Tim Miller, the executive director of the UK Gambling Commission, reinforced that point in an interview with Eurogamer’s Vic Hood, emphasizing that he doesn’t believe loot box proceeds are “valuable” — an opinion that could transform the future of gaming. If they are deemed “valuable,” mechanics strewn through countless games on every platform, might end up being criminalized or strictly regulated in the US and abroad. Regulators could raise questions about card games and tabletop role-playing games that bank on similar mechanics with much tighter profit margins.
The recent statements from gambling regulators and legislators worldwide constitute an opening shot in the battle over loot boxes, not a climax. The industry’s biggest players are unlikely to give up a multibillion-dollar revenue stream without a fight. But the stakes are larger than even that princely sum. This is a battle for the soul of gaming; we’re at a crossroads where the industry has to choose who and what it wants to be.
The loot boxes of Battlefront II seemed to presage an industry that produced lavish video lottery machines, where all art had been sublimated into mere backdrops for mechanics whose sole purpose was the extraction of maximum profit. The gaming industry has been on the cusp of a digital nightmare where games and their stories were tailored around profitable systems, not the other way around. Thanks to this controversy, it has a chance to take a different path now.
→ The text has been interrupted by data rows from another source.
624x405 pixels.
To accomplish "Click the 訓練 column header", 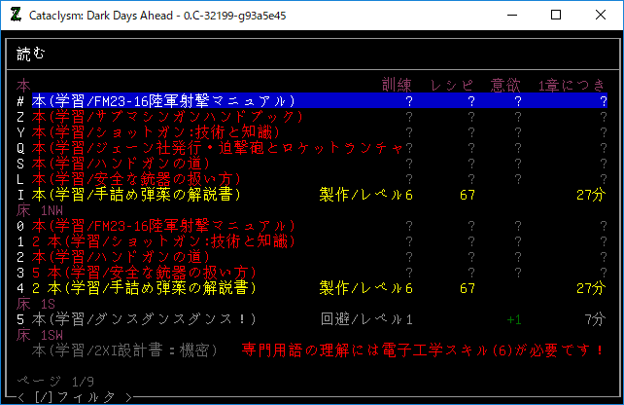I will click(399, 86).
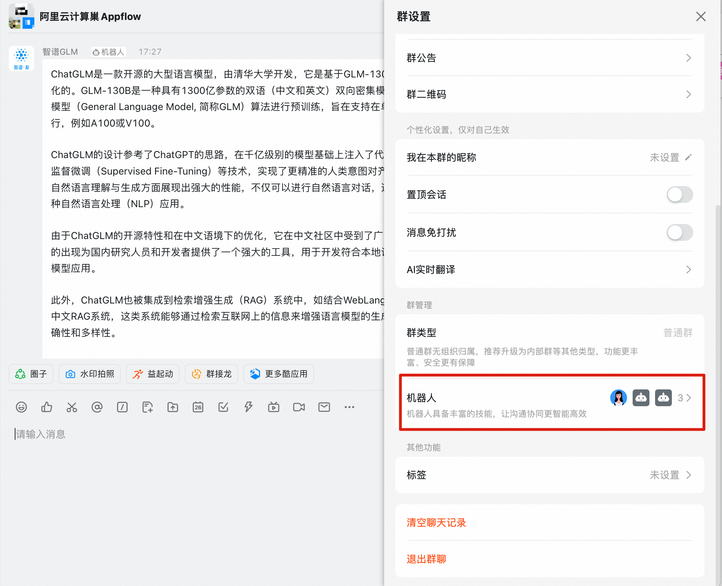Start a video call with camera icon
Viewport: 722px width, 586px height.
299,407
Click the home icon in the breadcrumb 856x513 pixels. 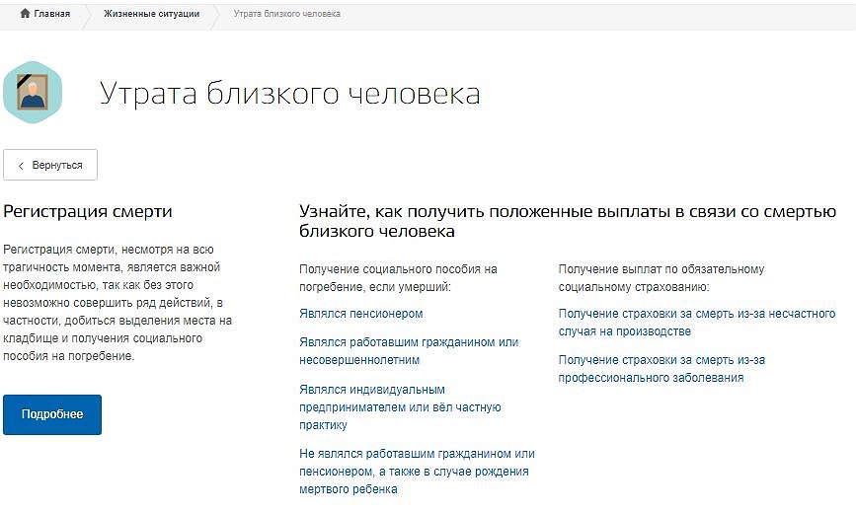pyautogui.click(x=26, y=14)
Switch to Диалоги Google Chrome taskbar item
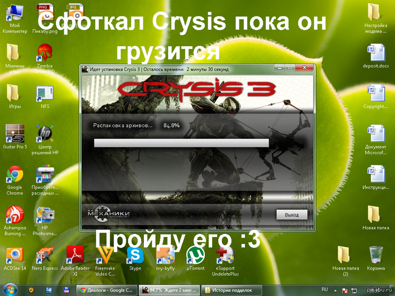The image size is (395, 296). (x=107, y=290)
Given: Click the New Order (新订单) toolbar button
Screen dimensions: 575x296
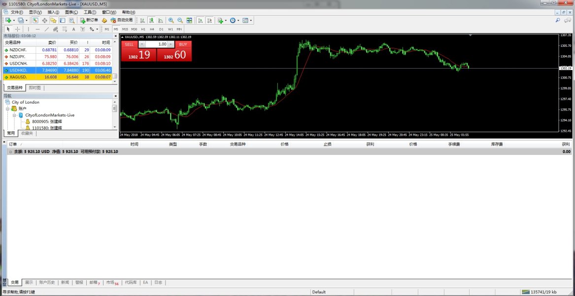Looking at the screenshot, I should [x=89, y=20].
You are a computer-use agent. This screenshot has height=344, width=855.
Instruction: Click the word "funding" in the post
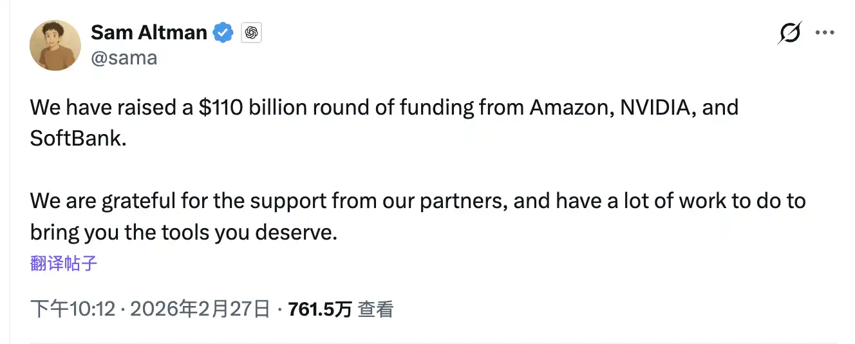coord(436,107)
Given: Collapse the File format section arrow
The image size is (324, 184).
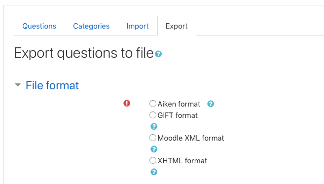Looking at the screenshot, I should 18,85.
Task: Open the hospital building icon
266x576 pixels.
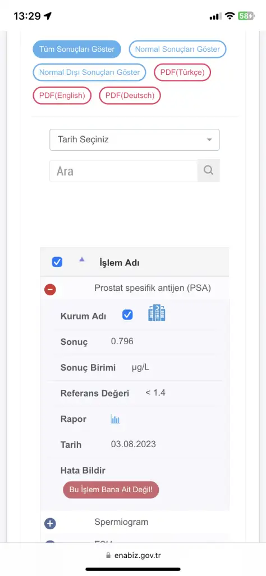Action: coord(157,313)
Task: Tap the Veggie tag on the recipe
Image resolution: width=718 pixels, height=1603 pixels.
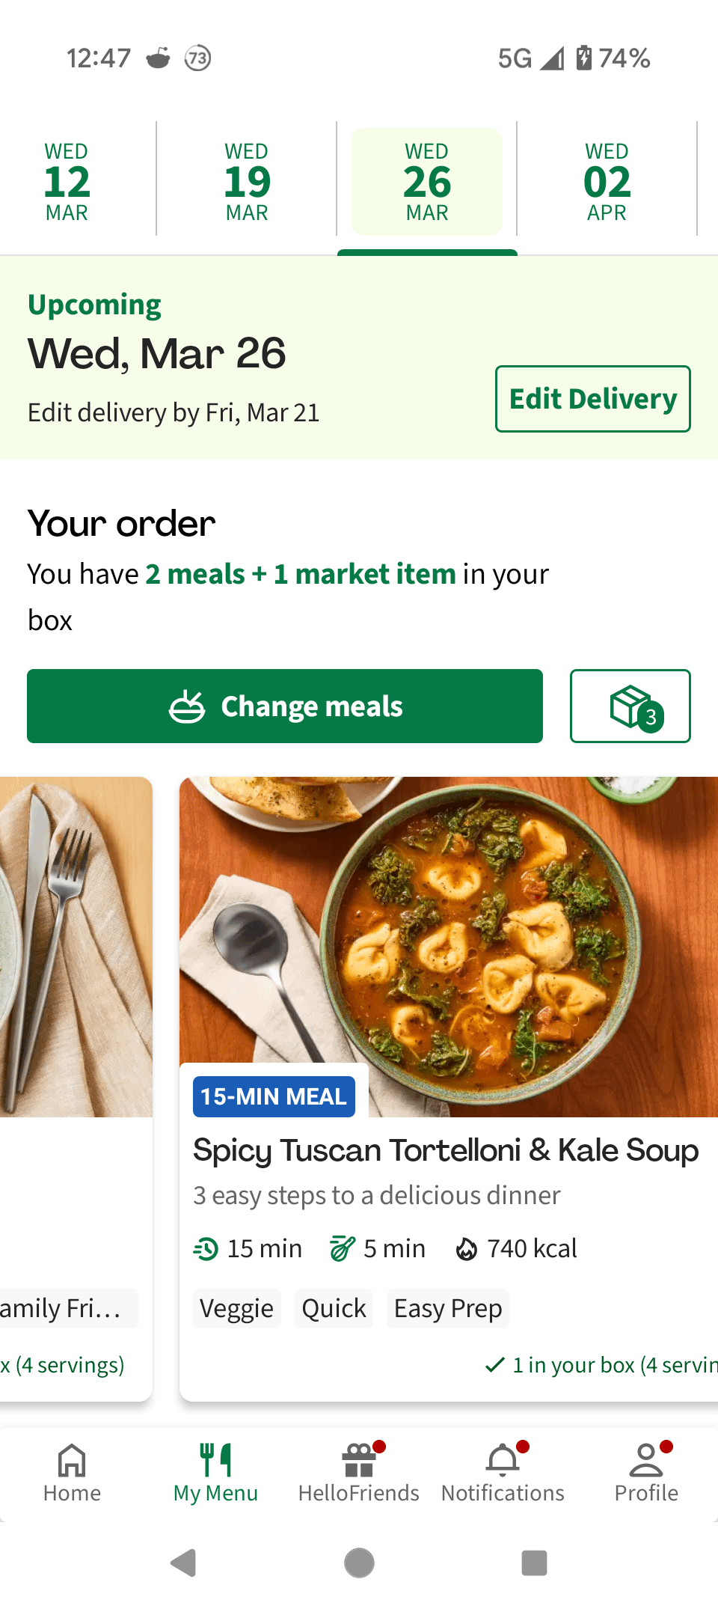Action: point(236,1308)
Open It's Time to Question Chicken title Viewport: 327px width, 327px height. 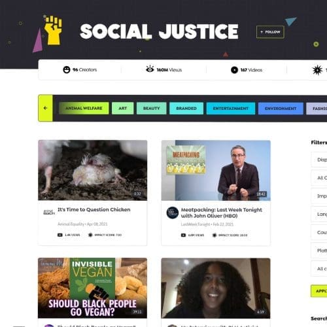coord(94,209)
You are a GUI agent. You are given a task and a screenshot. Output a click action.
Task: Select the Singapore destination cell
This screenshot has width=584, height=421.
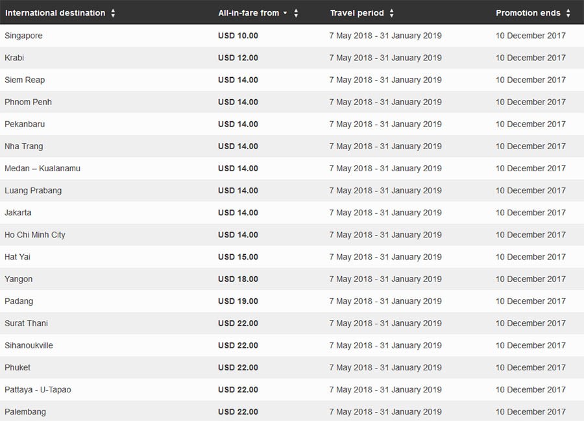click(23, 36)
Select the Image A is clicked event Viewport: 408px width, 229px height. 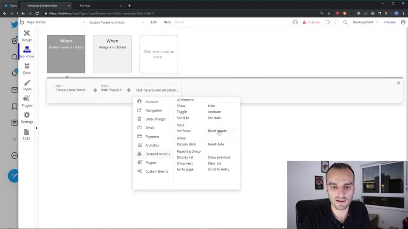(112, 54)
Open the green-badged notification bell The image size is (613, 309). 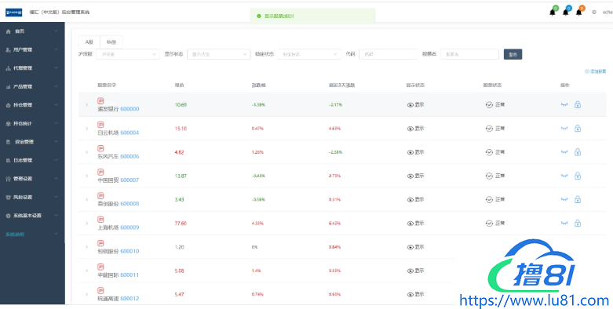[x=553, y=13]
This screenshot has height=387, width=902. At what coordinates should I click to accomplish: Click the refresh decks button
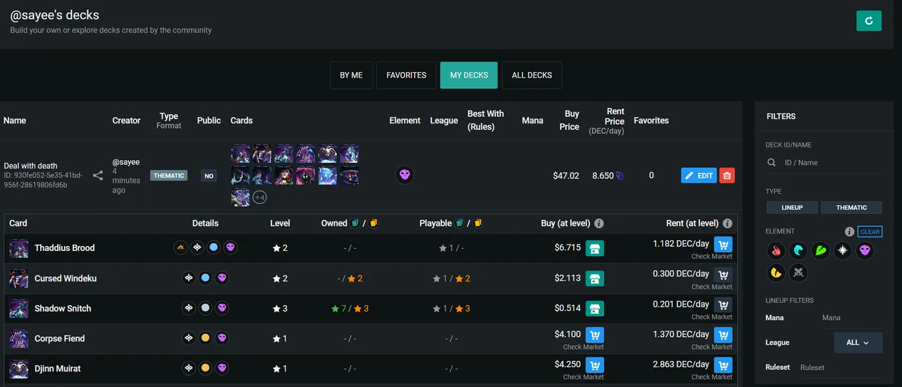tap(869, 20)
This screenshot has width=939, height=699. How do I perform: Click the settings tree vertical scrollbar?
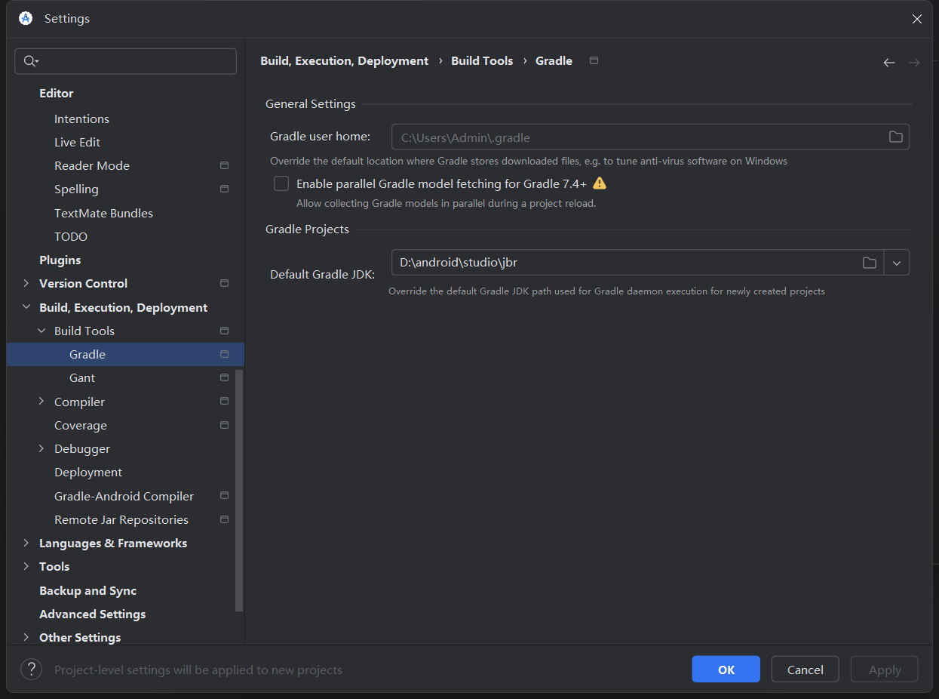click(239, 491)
Loot boxes are only one kind of microtransaction, but they’re often discussed as a unit because all microtransactions rely on similarly seductive sales techniques. They also permit theoretically unlimited revenue to be drawn from a game. Cajoling and enticing players onto that limitless funicular track of spending raises serious ethical issues, especially where our youngest players are involved.
Because of the moral panics that have been weaponized against everything from Dungeons & Dragons to Grand Theft Auto in the past, everyone who works in or around the gaming industry has a certain, marrow-deep revulsion to arguments that smack of “what about the children!?” But children aren’t the only ones harmed by a gambling economy; their cases are just especially egregious. It is long past time to stop reliving the culture wars of the last three decades and move on. Many of the people complaining about loot boxes now are the very same people who play and adore games, not right-wing religious extremists who want to obliterate everything we love.
Seeking to ban a specific revenue-generating practice that is inessential to artistic expression is very different from banning games on the basis of content — or banning them altogether. If we can have the debate on those terms, rather than the apocalyptic ones we’ve been saddled with, something good might come out of this whole mess.
The future could still be one in which we — consumers, regulators, developers, and critics — develop an entirely new ethical framework around microtransaction economies and the sale of digital content. Perhaps it will require government intervention, or perhaps it’ll take the form of industry self-regulation. Either way, the industry could come out the other side of this acrimonious debate, and its forthcoming legal battles, not just intact, but better than it was before.
Correction 12/19/17 2:30 PM ET: This article has been updated to include the correct name of Hawaii state representative Chris Lee.